Grifters, shifters, and bootleg liquor.

Grifters, shifters, and bootleg liquor.

I hit a stage in my latest novel set in an all new shifter universe (keep an eye out for a cover reveal!) before I headed home for the holidays. I had two of my six (six, what am I, crazy??) grifter sisters books written, and as I drove into town, I passed this old haunted building on Route 94.

I really try not to have three brand new series going at once. But once my brain was caught in the mystry and romance of the Roaring Twenties, I knew it was going to happen. 

Sitting on the edge of the Paulinskill, this beautiful home has been used many times since it was built in the late Victorian era. A private residence. A bed and breakfast. A biker bar. And once, over ninety years ago, it was a speakeasy.
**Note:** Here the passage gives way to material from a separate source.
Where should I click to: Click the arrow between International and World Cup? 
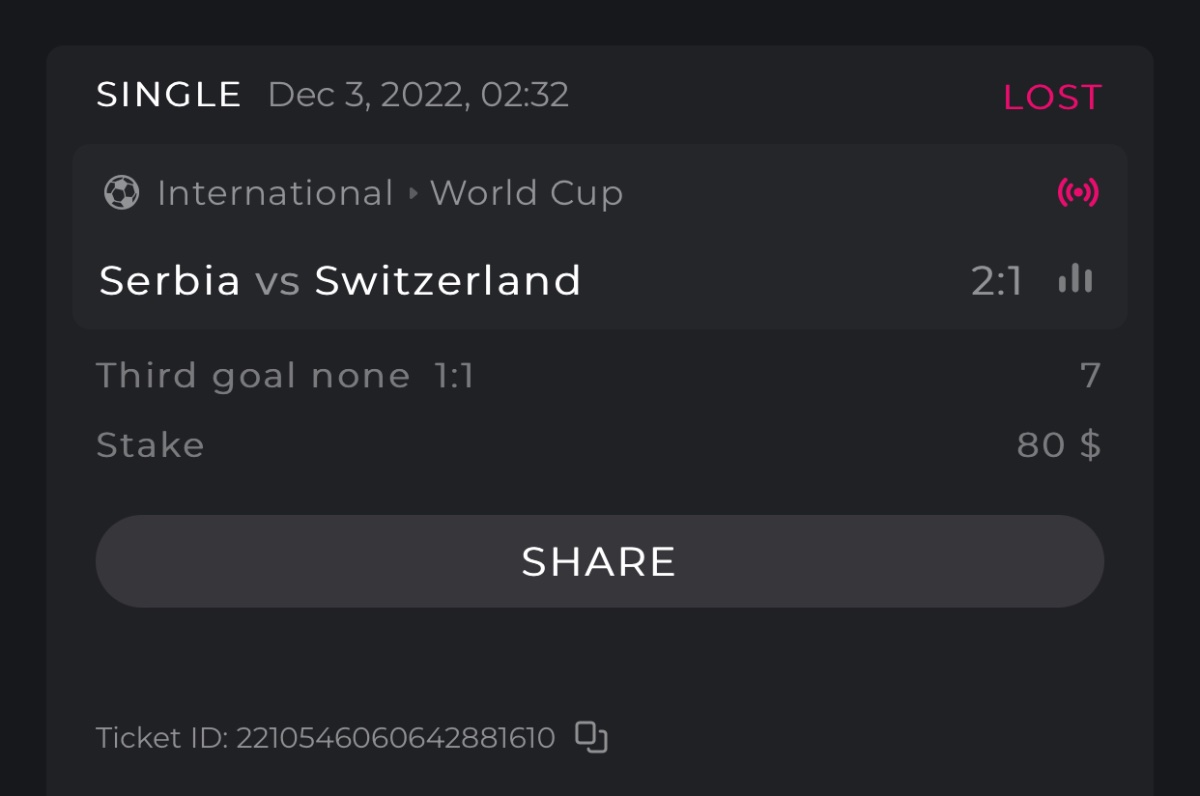(413, 193)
It's a long drive from New Jersey to North Carolina, so I began dreaming of this world of girls in short dresses, guys in black suits, and how a dive bar would fit in Harper's Mill.

A Harper would run it, naturally. They're charmers. Smooth talkers. What better type of men to run an illegal bar?

When I got home, I began researching. Due to its proximity to the Atlantic Ocean (and the St. Lawrence Seaway to the north and Cuba and the Bahamas to the south) New Jersey is perfectly situated for the illegal booze trade. And Harper's Mill, which has the Paulinskil (a minor tributary of the Deleware River) run completely through it, would historically be a great place for a speakeasy.

Now, how do I keep the mobsters from North Jersey and Philadelphia away from tiny Harper's Mill? With a little magic, of course.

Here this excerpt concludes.